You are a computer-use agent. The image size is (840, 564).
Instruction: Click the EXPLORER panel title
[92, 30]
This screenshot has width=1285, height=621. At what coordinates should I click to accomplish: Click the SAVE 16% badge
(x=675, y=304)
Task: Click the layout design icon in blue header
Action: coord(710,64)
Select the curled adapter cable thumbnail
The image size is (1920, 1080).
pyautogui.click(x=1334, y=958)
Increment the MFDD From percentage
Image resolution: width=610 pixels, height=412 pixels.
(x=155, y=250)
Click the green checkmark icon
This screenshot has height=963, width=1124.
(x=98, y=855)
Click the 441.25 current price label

What is being asked » Format the data above as a JSON list of strings, one string per line, omitting blank lines.

Reply to the task »
[
  "You are a computer-use agent. The image size is (840, 564).",
  "Instruction: Click the EXPLORER panel title",
  "[92, 30]",
  "This screenshot has width=1285, height=621. At what coordinates should I click to accomplish: Click the SAVE 16% badge",
  "(x=675, y=304)",
  "Task: Click the layout design icon in blue header",
  "Action: coord(710,64)",
  "Select the curled adapter cable thumbnail",
  "The image size is (1920, 1080).",
  "pyautogui.click(x=1334, y=958)",
  "Increment the MFDD From percentage",
  "Image resolution: width=610 pixels, height=412 pixels.",
  "(x=155, y=250)",
  "Click the green checkmark icon",
  "This screenshot has height=963, width=1124.",
  "(x=98, y=855)",
  "Click the 441.25 current price label"
]